El doctor Ricardo Pérez Rivera, médico psiquiatra, es el director de la sede porteña del instituto fundado por Yaryura Tobías en los EE.UU.
"En la Argentina no hay datos, pero suponemos que el trastorno dismórfico corporal debe ser frecuente -afirma Yaryura Tobías-, si tenemos en cuenta las características de nuestro país, que es donde se realizan proporcionalmente más cirugías estéticas en el mundo, y esto se relaciona con la sobrepreocupación por el cuerpo y la apariencia."
Yaryura Tobías y Pérez Rivera explican que no toda persona que se realiza una cirugía estética tiene dismorfia, pero que "es posible que sí esté presente en aquellos que repiten una y otra vez la operación, sin estar satisfechos nunca".
Los psiquiatras coinciden en que tanto los cirujanos estéticos como los dermatólogos, nutricionistas, deportólogos, clínicos y entrenadores podrían orientar a quienes los consultan si perciben preocupación enfermiza por el físico (ver cuestionario).
"Hay personas convencidas de que su nariz o su pelo son desagradables y los ocultan -explica Yaryura Tobías-. Parte de la terapia conductual consiste, precisamente, en que perciban lo sobrevalorado de esa idea y adviertan que nadie mira su pelo o su nariz porque no llaman la atención."
Pérez Rivera, que trabaja junto a su mujer, la psicóloga Tania Borda, advierte cuánto pesa el modelo de belleza física impuesto para los varones. "Veo que para que un hombre tenga un auto, use un perfume o conquiste a una mujer debe tener abdominales imposibles -comenta, con ironía-. Al menos así son los modelos que publicitan esos artículos."
Esta enorme presión impacta negativamente sobre ellos. "Con la dificultad -agrega Pérez Rivera- de que entre los hombres no está aceptado que comentemos dónde nos cortamos el pelo o qué perfume usamos... Eso, que sí conversan las mujeres habitualmente, las ayuda a descargar la tensión de tener que lucir perfectas."
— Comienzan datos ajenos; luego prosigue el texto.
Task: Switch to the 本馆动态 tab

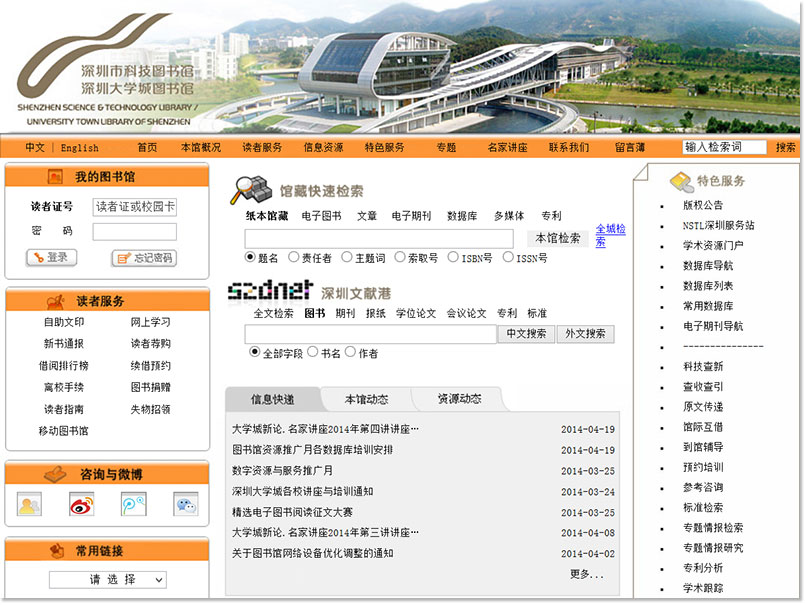Action: 366,399
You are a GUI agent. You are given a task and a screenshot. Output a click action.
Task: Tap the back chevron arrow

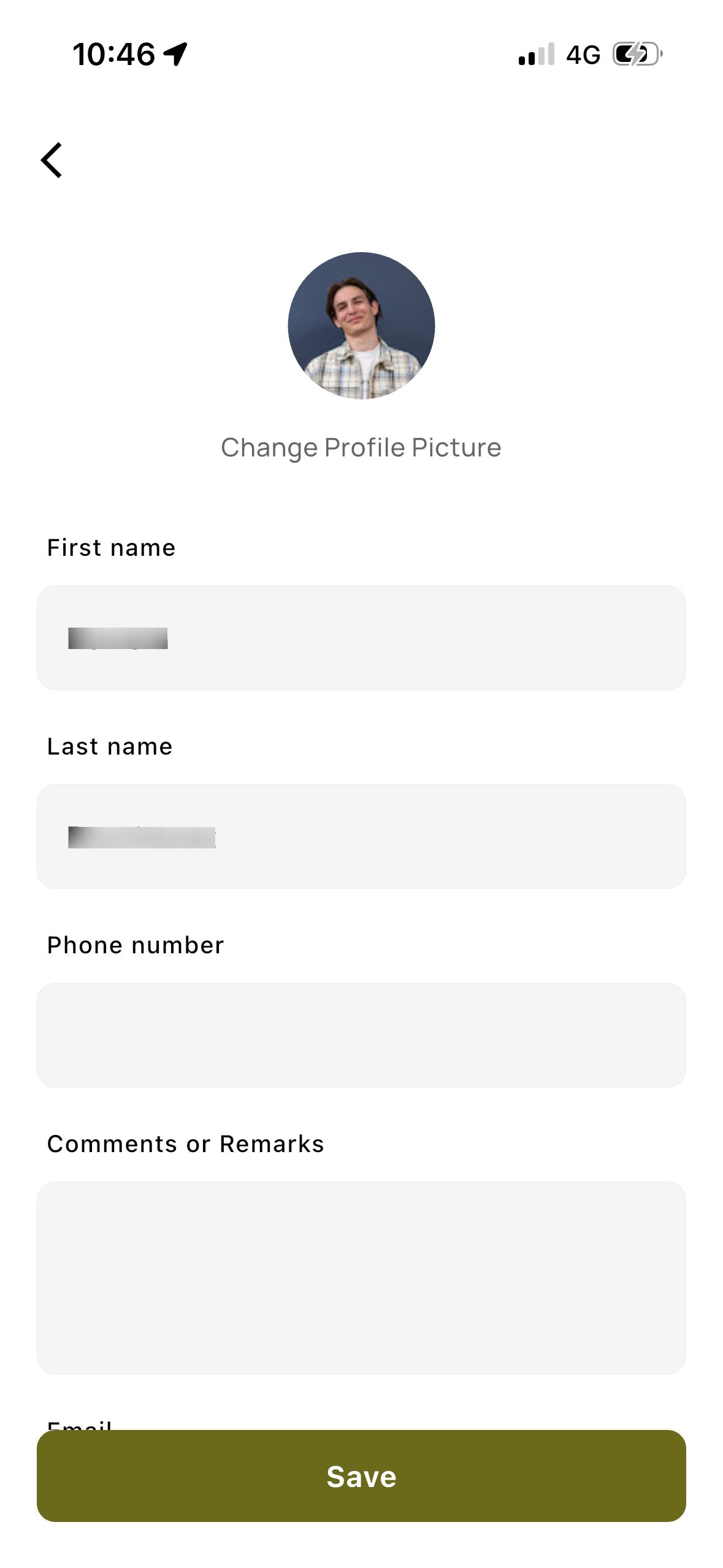pyautogui.click(x=52, y=159)
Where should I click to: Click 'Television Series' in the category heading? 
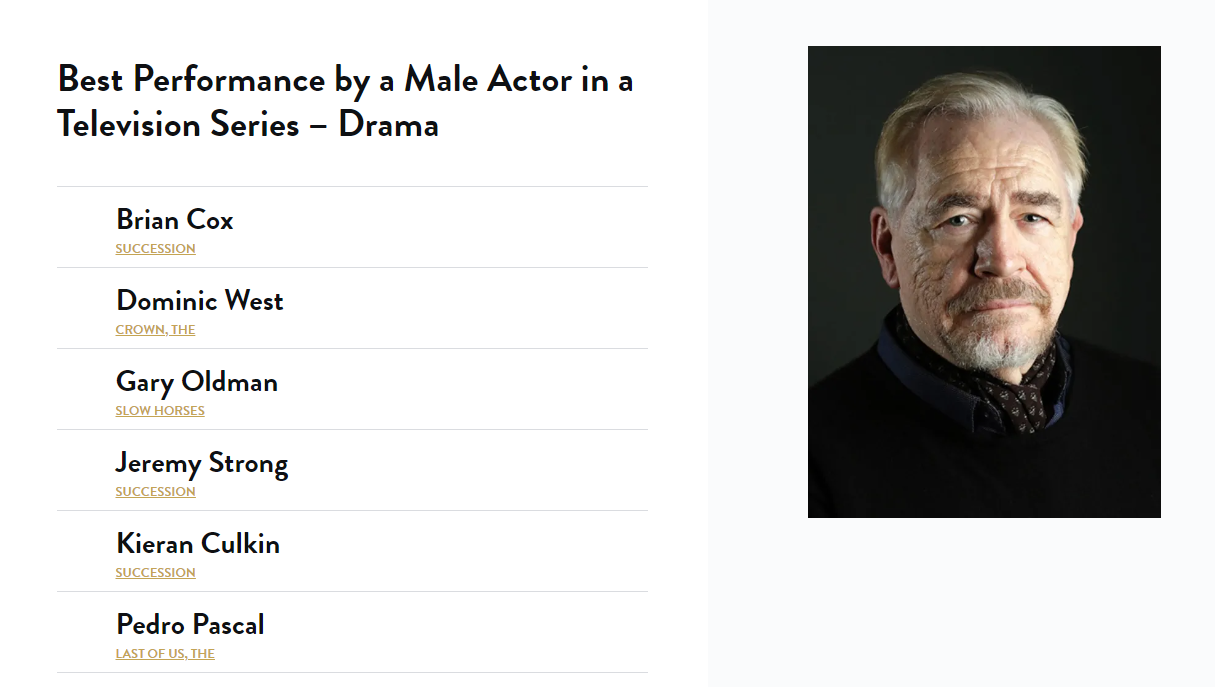(178, 125)
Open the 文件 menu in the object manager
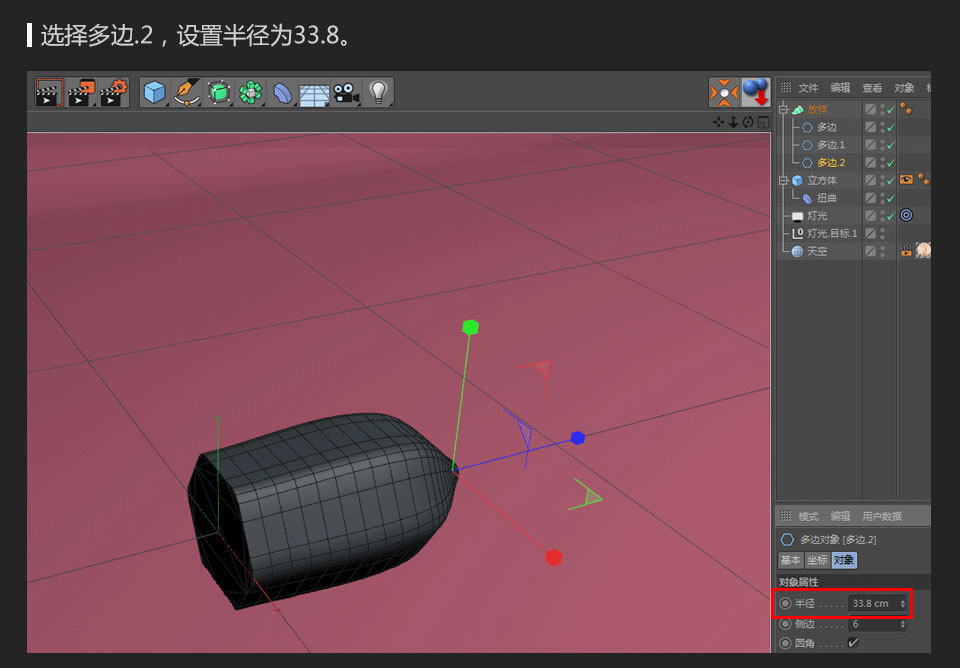This screenshot has height=668, width=960. click(x=807, y=88)
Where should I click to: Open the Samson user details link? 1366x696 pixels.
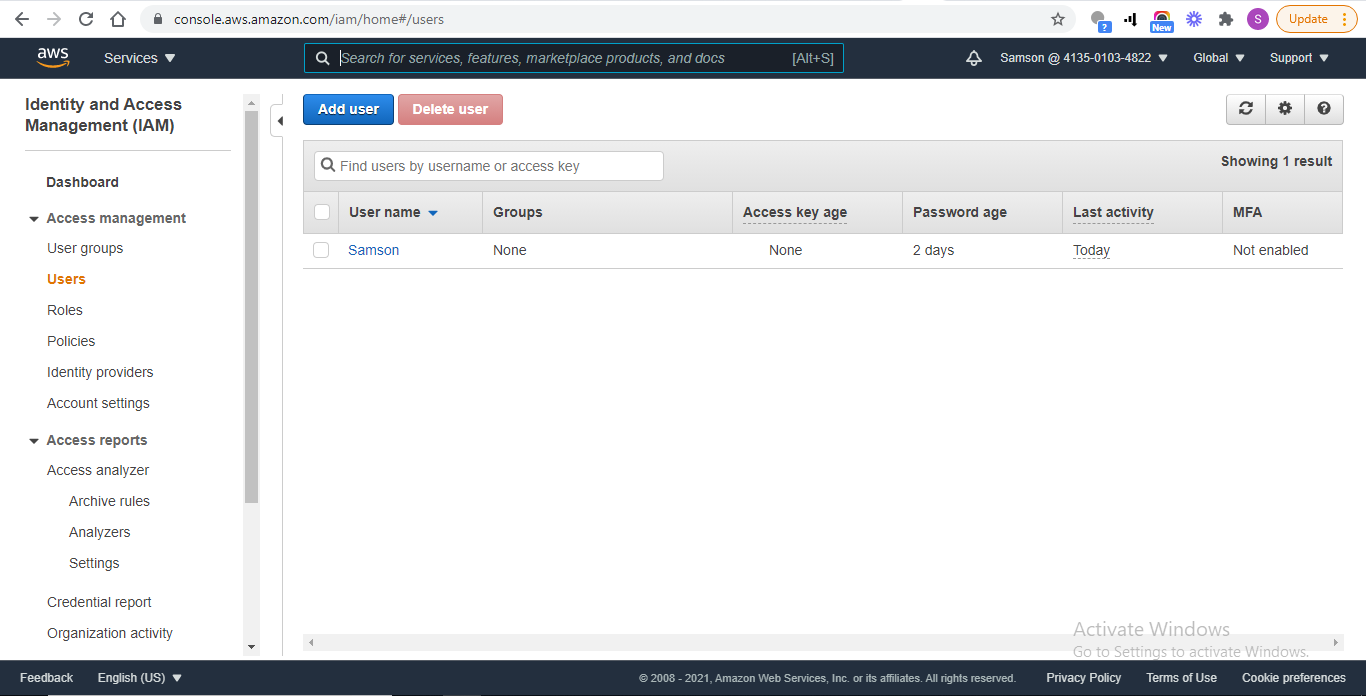(x=373, y=250)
Los jóvenes que fabrican músculos a costa de su salud también acusan recibo del impacto de la industria del vigor físico (la dismorfia muscular también se llama vigorexia ), que no deja de sumar ganancias. "En 2000 se gastaron en los EE.UU. 2 billones de dólares en matrículas de gimnasios comerciales y la misma cantidad en aparatos de ejercicios para el hogar -dice el psiquiatra-. Y Men´s Health, revista especializada en fisicoculturismo, que ahora se edita en español , pasó de vender 250.000 ejemplares en 1990 a 1.500.000 en 1997."